The top and bottom of the rankings
Credit scores have real impact because it can affect borrowing costs, dictate options for families trying to build wealth, and create an even steeper climb out of debt for residents with lower scores.
Highest scores:
- South Burlington, Vermont: 697
- Fremont, California: 688
- Scottsdale, Arizona: 688
- Port St. Lucie, Florida: 687
- San Francisco, California: 686
Lowest scores:
- Detroit, Michigan: 570
- Shreveport, Louisiana: 590
- Jackson, Mississippi: 591
- Fayetteville, North Carolina: 592
- Memphis, Tennessee: 593
How credit scores are calculated
Credit scores boil down to a simple formula lenders use to predict your risk, but the details behind the numbers can make or break your financial options.

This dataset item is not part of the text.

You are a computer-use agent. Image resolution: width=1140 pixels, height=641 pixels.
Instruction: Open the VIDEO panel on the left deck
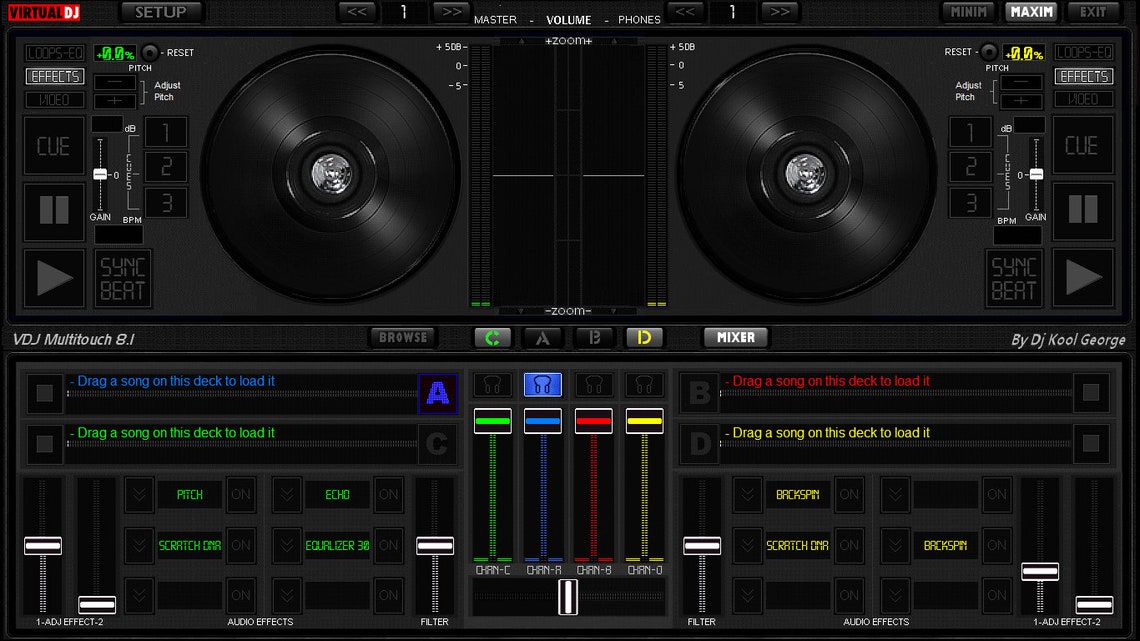[x=54, y=99]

Most scores run on a 300–850 scale, with higher numbers meaning lenders see you as less risky and reward you with better interest rates and loan offers. Higher scores make it easier to qualify for mortgages, car loans and credit cards at lower rates.
FICO looks at five main things:
- Timely payments
- Credit usage within limits
- Account history
- Kinds of credit carried
- Frequency of new applications
VantageScore assign values:
- Fair = 600s
- Good = mid‑600s to mid‑700s
- Excellent = high‑700s and up
Raise and protect your credit score
Financial complications can make a credit score seem like a high bar to clear, but steady habits can pay off over time.
Here are a few tips from the Federal Trade Commission that could help you get back on track
- Pay every bill on time: payment history is the single biggest factor (35% of your FICO score
- Keep credit card balances low: aim for under 30% of your limit (ideally 10%)
- Pull your free credit reports from the Annual Credit Report site and dispute errors: fixing wrong information can bump your score fast
- Limit new credit applications: too many inquiries signal risk and can drop your score
- Build smart credit mix over time: a blend of cards, loans and payments shows responsibility (10-15% of your score)
Times are hard, and it is so expensive to be alive right now, but small steps can turn things around.